5. The drop hammber assembly of claim 3 wherein the sleeve includes a hydraulically actuable clamp arrangement for removably attaching the sleeve to a pile.

6. The drop hammer assembly of claim 1 further comprising means for coupling the hydraulic drive motor to a crane prime mover driven hydraulic source.

7. For use in a pile driving process, a drop hammer assembly comprising:

a housing including a drive motor, and a cam member for executing generally circular motion within the housing in response to operation of the drive motor, the cam member comprising a circular disk journalled for rotation about the center of the circle and a roller cam affixed to the disk at a distance removed from the circle center which is about half the ram free fall distance;

a ram having a substantial mass and having a bearing plate selectively engagable by the cam member with can motion sequentially raising the ram and disengaging the bearing plate allowing the ram to free fall and impact a pile;

bearing support means positioned beneath the circular disk generally tangential thereto to at least partially support the weight of the ram while the ram is being raised;

guide means for limiting ram motion to generally vertical reciprocating motion normally limited at one extreme by a pile being driven and at the other extreme by the uppermost position of the cam member; and

means for cushioning impact between the ram and pile to reduce the noise produced by the pile driving process including a sleeve removably attachable to a pile upper end and extending upwardly therefrom within which a portion of the ram may reciprocate, and a cushion member near the bottom of the sleeve and in good force transmitting relationship with the pile upper end to transmit driving force from the falling ram to the pile in a relatively quite manner.
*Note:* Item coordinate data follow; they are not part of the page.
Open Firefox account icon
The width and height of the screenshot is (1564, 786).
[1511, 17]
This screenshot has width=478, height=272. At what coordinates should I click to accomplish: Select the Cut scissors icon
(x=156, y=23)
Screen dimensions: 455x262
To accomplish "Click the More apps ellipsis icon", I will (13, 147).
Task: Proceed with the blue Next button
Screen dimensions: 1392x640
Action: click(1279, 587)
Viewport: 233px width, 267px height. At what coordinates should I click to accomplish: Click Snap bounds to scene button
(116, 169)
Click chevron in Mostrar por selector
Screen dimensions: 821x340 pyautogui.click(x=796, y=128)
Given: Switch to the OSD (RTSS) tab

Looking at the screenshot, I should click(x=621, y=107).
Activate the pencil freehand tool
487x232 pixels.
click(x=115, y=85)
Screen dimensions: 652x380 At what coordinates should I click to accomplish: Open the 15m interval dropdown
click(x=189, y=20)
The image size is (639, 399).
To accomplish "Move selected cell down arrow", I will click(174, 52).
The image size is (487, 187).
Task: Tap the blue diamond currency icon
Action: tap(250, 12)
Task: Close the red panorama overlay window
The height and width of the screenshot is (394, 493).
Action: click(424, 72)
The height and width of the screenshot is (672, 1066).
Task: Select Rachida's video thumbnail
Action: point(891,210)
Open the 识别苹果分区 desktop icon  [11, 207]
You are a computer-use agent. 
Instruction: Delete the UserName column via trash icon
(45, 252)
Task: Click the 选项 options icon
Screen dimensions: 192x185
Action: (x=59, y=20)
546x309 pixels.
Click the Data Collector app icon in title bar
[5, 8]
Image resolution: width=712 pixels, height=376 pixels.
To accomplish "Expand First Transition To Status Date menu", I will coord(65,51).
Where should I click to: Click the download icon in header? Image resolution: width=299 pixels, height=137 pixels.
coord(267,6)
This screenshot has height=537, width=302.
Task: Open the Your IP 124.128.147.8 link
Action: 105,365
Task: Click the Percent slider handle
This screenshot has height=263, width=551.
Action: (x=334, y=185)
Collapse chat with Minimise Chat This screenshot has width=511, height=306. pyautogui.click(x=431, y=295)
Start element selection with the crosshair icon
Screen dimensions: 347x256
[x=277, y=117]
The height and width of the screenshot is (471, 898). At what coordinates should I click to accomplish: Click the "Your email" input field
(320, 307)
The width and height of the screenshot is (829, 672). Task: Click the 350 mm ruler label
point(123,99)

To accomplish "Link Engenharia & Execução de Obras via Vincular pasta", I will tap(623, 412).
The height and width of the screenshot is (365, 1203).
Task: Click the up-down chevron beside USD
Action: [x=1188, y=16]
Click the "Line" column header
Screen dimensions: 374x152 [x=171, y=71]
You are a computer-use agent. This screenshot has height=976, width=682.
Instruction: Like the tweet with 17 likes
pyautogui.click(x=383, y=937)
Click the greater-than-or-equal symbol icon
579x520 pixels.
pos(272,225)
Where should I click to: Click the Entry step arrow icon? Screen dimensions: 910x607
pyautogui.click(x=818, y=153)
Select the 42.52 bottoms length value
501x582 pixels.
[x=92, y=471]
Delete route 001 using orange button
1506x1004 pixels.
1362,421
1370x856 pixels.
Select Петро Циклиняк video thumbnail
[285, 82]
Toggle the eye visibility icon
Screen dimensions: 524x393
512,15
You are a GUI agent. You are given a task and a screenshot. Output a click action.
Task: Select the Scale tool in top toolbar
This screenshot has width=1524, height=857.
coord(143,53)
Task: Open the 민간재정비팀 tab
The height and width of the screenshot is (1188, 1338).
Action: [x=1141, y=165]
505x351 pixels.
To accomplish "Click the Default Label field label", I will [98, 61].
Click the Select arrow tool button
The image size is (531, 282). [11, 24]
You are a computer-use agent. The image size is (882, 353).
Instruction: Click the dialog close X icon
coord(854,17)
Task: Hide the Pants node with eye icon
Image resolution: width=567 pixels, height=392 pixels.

8. The drop hammer assembly of claim 7 further including heat dissipating fins extending outwardly from the sleeve to aid in transferring heat generated by friction between the ram and the sleeve to the ambient atmosphere.

9. The drop hammer assembly of claim 7 wherein the sleeve includes a hydraulically actuable clamp arrangement for removably attaching the sleeve to a pile.

10. The drop hammer assembly of claim 7 wherein the ram bearing plate comprises a relatively flat downwardly facing surface along which the roller cam may roll during the raising of the ram.

11. The drop hammer assembly of claim 7 wherein the sleeve includes means for providing an escape path for air, moisture and the like which may be within the tube and displaced by the free falling ram.